Enhancing Chemotherapy of p53-Mutated Cancer through Ubiquitination-Dependent Proteasomal Degradation of Mutant p53 Proteins by Engineered ZnFe-4 Nanoparticles

摘要

A significant percentage of human cancers harbor missense mutations in the TP53 gene and express highly stabilized mutant p53 protein (mutp53) with tumor-promoting gain-of-function (GOF) properties. Inducing mutp53 degradation is a viable precision anti-tumor therapeutic strategy. Based on the previously reported finding that a zinc-curcumin compound induced mutp53 degradation, a series of ZnFe nanoparticles (ZnFe NPs) are synthesized and it is found that ZnFe-4, with an Zn:Fe ratio of 1:2, exhibits outstanding mutp53-degrading capability.
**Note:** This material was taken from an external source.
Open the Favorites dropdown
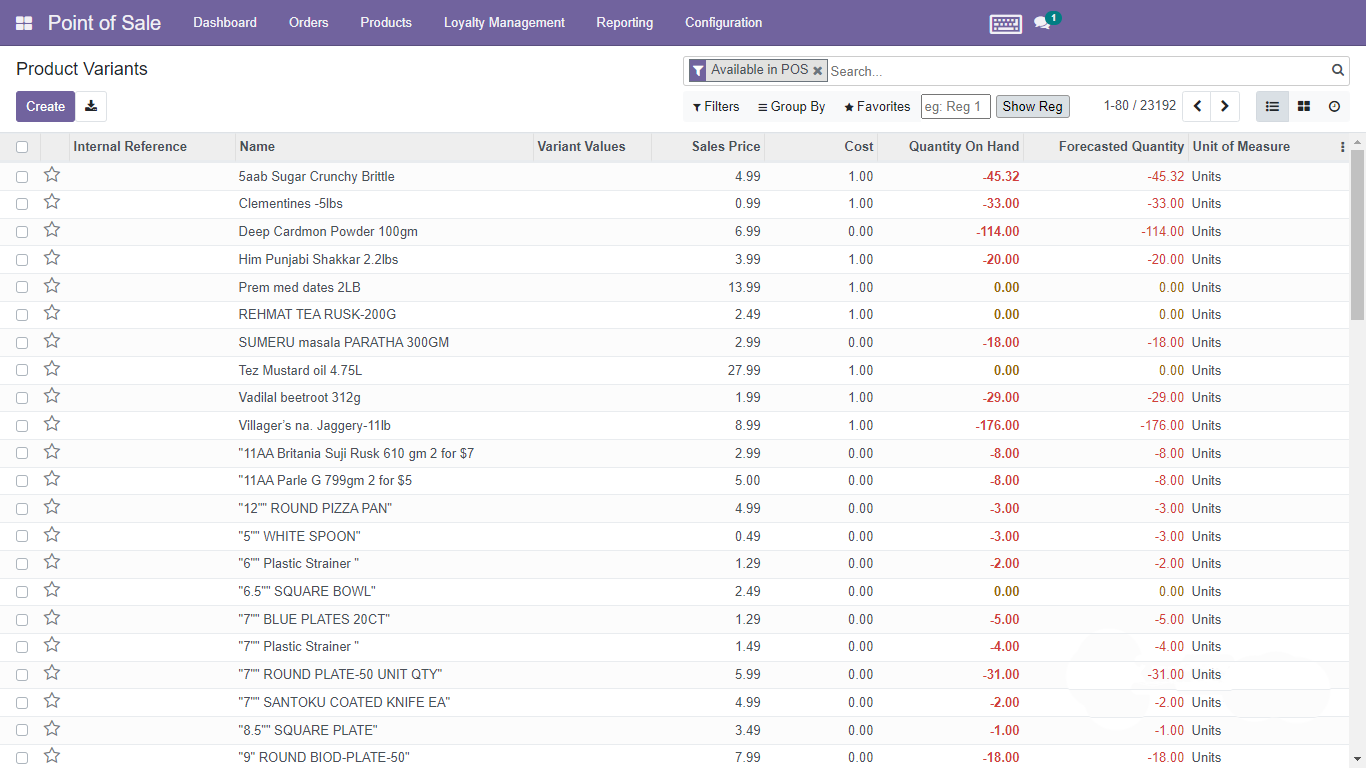Viewport: 1366px width, 768px height. pos(876,107)
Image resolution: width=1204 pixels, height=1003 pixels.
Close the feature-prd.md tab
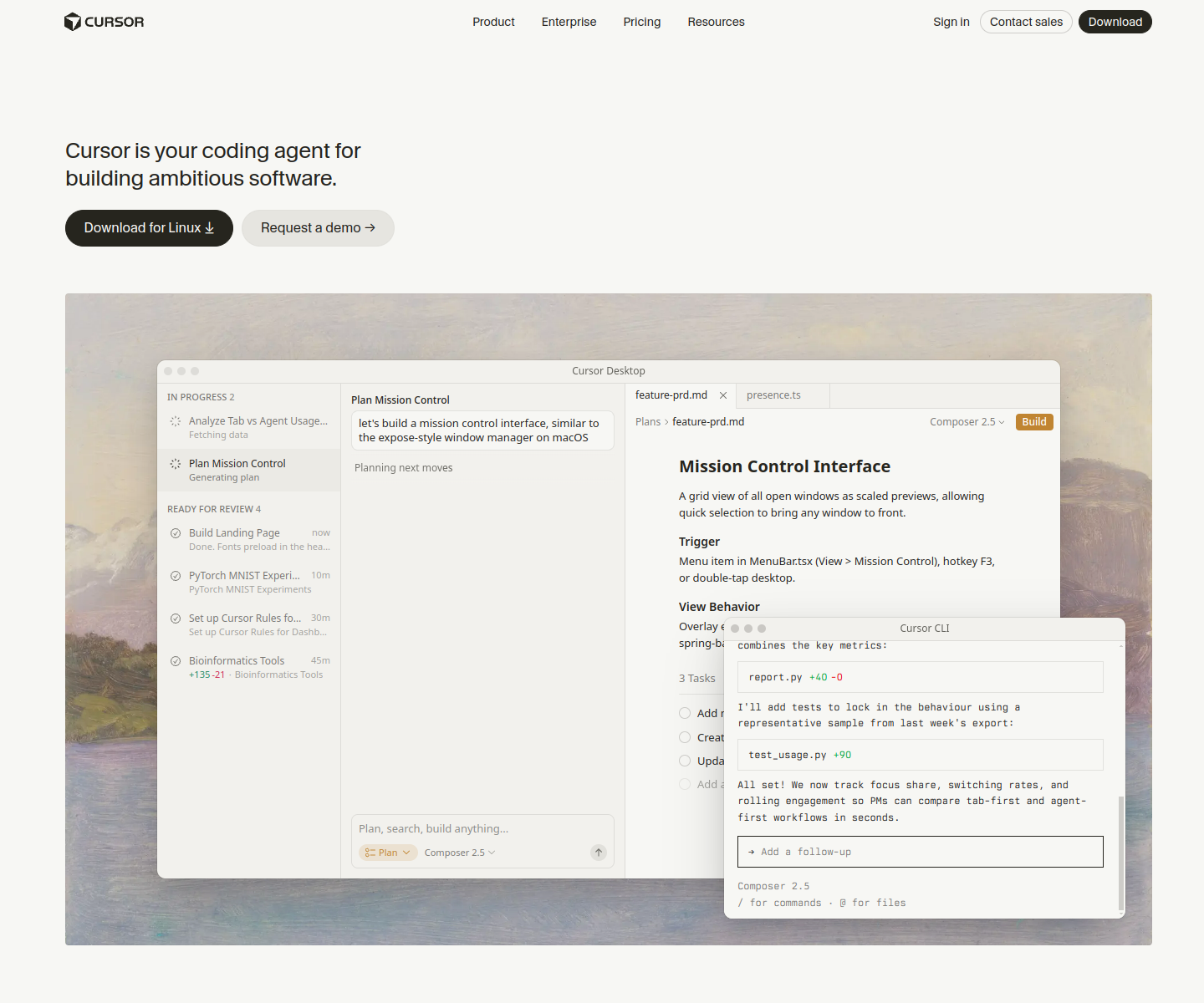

ZnFe-4 induced ubiquitination-mediated proteasomal degradation of several different mutp53 species, but not the wild-type p53 protein. Cellular internalization, intracellular Zn++ elevation and increased ROS are all necessary for ZnFe-4-induced mutp53 degradation. Degradation of mutp53 by ZnFe-4, abrogated mutp53-manifested GOF, leading to increased p21 expression, cell cycle arrest, reduced cell proliferation and cell migration, and cell demise. ZnFe-4 also sensitized to cisplatin-elicited killing in p53 S241F ES-2 ovarian cancer cells, and dramatically improved the therapeutic efficacy of cisplatin in a subcutaneous ES-2 tumor model. The potential clinical utility of ZnFe-4 is further demonstrated in an orthotopically-implanted p53 Y220C patient-derived xenograft (PDX) breast cancer model. ZnFe-4 is the first reported mutp53-degrading nanomaterial, and further materials engineering may lead to the development of zinc-based nanoparticles with minimal toxicity and maximized mutp53-degrading capability.